ProtoCiv: porting Freeciv to Python CANNED

Brandon J. Van Every try_vanevery_at_mycompanyname at yahoo.com
Wed Jan 14 04:00:43 CET 2004


"Dan Olson" <hatespam at fakeemail.com> wrote in message
news:pan.2004.01.14.01.17.00.970198 at fakeemail.com...
>
> As a person heavily involved in the pseudo-commercial Linux game industry
> and a Linux user in general, I must say that I agree with your general
> assessment that Linux users do far too little to make sure that their
> applications run and run well on Windows.

Yeeeeeeeey! agreement of some kind from some quarter.

> That said, I disagree that Open Source projects have little to no value in
> commercial projects.  There are countless examples that could be pointed
> out, but I'll just point out one of them: OpenAL.

I did mention there are exceptions, but they are few and far between.
OpenAL is once again not a game project.  Generally speaking, there is no
critical mass of Open Source development in the Windows world.  The vast
majority of Open Source developers are Linuxers, and carry with them Linux-y
baggage about how software "should" be developed.  Their notions of
"should," both ideologically and practically, lead to Windows build
procedures being rather shoddy.

> Here is my future advice: get a month and a half into a project before
> announcing it.

I'm curious what sky is going to fall if I don't follow your advice?
Really, so many engineers have this "I want everybody to shut up" mentality.
It's not like when I first spoke, that I promised anyone anything, or was
particularly looking for help (unless someone with a very similar agenda had
happened along).  Rather I offered up a set of ideas for people to kick at.
Thanks, one and all, for whatever small amount of intellectual labor you
performed for me at the time.

> Not only will you have people not saying "I told you so"
> if you scrap it, but people will in general be more interested in your
> project when you have something to show for it.

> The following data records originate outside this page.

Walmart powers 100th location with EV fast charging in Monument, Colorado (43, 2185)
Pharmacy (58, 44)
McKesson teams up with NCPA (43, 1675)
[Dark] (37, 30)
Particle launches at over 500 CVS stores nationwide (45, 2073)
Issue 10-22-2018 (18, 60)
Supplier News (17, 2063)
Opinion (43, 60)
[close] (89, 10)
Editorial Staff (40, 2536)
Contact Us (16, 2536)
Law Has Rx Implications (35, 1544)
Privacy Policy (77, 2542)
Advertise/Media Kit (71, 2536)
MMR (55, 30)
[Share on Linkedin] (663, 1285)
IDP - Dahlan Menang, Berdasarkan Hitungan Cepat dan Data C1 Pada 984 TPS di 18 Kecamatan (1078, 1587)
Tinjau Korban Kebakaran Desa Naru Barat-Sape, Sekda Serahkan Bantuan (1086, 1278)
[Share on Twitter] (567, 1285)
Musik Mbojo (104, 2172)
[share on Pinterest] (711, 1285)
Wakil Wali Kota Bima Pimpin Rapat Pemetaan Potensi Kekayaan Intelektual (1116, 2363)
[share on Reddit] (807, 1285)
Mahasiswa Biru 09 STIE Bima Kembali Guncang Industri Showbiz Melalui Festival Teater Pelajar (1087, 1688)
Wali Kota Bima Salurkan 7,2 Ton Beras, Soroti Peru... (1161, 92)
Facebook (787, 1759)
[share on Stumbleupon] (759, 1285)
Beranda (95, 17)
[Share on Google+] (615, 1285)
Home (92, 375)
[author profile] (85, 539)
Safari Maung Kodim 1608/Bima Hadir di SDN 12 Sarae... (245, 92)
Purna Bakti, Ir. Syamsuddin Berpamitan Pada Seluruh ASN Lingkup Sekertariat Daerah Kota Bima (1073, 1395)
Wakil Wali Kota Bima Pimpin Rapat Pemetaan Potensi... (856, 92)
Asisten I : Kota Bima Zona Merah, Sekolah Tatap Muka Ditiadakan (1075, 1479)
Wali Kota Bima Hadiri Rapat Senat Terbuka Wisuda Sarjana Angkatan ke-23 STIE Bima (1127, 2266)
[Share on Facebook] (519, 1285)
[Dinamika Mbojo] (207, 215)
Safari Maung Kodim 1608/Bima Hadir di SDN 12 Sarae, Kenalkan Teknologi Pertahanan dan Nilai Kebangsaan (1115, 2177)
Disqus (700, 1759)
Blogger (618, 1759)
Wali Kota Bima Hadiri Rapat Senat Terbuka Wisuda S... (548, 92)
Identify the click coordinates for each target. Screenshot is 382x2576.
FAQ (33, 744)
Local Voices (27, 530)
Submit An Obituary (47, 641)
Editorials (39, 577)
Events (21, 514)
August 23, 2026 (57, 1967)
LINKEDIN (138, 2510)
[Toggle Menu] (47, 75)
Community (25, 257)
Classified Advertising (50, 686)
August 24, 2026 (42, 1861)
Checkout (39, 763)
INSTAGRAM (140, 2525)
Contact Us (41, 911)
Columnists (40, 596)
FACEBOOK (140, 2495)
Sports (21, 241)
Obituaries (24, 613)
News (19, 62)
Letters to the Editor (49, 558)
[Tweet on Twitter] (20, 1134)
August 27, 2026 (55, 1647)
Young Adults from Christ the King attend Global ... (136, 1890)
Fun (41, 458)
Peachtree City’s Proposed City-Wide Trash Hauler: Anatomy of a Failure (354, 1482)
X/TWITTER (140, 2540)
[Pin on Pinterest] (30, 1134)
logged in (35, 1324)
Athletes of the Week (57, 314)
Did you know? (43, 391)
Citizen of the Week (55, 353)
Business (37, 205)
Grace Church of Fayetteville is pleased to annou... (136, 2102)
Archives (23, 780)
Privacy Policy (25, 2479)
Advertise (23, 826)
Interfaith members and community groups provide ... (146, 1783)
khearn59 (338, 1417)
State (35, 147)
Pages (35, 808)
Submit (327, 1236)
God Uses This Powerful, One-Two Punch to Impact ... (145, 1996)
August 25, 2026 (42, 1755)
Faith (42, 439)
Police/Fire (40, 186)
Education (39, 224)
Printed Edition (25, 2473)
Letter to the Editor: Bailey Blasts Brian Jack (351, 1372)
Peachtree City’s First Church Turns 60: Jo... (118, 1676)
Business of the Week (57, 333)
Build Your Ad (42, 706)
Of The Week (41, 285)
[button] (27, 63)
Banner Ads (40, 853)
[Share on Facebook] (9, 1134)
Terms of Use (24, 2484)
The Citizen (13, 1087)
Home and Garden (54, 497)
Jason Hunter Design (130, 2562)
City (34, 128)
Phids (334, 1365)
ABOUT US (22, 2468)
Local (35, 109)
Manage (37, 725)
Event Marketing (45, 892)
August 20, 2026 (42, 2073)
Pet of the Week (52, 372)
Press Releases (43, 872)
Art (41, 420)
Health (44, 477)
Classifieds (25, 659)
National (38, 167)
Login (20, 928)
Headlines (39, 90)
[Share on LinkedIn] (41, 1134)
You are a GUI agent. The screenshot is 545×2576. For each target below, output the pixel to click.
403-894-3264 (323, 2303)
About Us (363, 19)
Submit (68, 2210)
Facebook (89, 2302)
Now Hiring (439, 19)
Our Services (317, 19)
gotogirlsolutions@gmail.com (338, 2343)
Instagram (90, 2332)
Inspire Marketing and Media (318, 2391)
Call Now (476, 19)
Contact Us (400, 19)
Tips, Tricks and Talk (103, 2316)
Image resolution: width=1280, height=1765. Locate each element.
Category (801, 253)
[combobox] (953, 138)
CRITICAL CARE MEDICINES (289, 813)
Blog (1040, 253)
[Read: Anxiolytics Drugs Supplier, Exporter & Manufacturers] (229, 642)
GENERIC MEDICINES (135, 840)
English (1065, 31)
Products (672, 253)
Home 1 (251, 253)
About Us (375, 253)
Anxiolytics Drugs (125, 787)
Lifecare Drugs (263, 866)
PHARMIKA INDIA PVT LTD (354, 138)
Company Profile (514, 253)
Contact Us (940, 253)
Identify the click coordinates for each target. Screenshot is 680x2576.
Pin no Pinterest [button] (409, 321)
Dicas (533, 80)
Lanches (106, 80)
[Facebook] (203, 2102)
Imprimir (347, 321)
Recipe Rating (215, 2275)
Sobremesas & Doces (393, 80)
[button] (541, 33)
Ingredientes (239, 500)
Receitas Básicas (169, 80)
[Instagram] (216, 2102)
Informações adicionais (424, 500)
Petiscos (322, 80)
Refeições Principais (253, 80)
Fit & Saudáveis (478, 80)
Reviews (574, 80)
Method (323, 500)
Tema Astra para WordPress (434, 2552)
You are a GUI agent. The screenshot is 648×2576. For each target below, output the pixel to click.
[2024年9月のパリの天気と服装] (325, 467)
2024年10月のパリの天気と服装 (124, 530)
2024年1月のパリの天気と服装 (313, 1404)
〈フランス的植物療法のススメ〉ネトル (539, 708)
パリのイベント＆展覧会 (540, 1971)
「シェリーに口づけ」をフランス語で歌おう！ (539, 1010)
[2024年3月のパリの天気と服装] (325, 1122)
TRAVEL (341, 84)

Dude, when you "are interested" in Ocean Mars, I will be worth millions of
dollars.  You are never going to be interested in it before then.  So why
should I care if you are interested or not, right now?  The only thing
people like you respect is money and success.  I am different, I respect the
honest attempts.  That's the "what it means to be an indie developer"
conversation I think is worth having.  Your kind of conversation, that "you
are only allowed to publically demonstrate success," is a conversation I
think worth ignoring.  It's bullshit: the vast majority of us do *not*
succeed all the time, or even a lot of the time.  We fear to admit this
because we don't want to look stupid.  But, at this point in my career I'm
quite beyond that fear.

> Are you planning to make your vs.net version of FreeCiv available?  Others
> might be interested in continuing the work.

Yes, I do.  The question is whether I can get the freeciv.org people to put
it in their source pool or not.

> Cygwin is a horrible horrible
> way to run things on Windows, and I'd like to take this time to insult the
> mothers of everyone who has ever made their Linux application run on
> Windows using only Cygwin.

I am not sure how I feel about it.  I think it only bothers me when they
claim to be cross-platform in theory, and the Windows build simply does not
work in practice.  A working Windows build should be easy to obtain all the
dependencies for, and it should just build.  When it doesn't do that, when
you have to chase all over Hell's green acre to find the libraries, and then
the build simply coughs and gags and dies, I'm not even slightly amused at
how "cross-platform" some Linuxer is claiming things to be.

Linux == grungy OS for people who mostly don't care about good deployment
and ease-of-use practices.

-- 
Cheers,                     www.indiegamedesign.com
Brandon Van Every           Seattle, WA

When no one else sells courage, supply and demand take hold.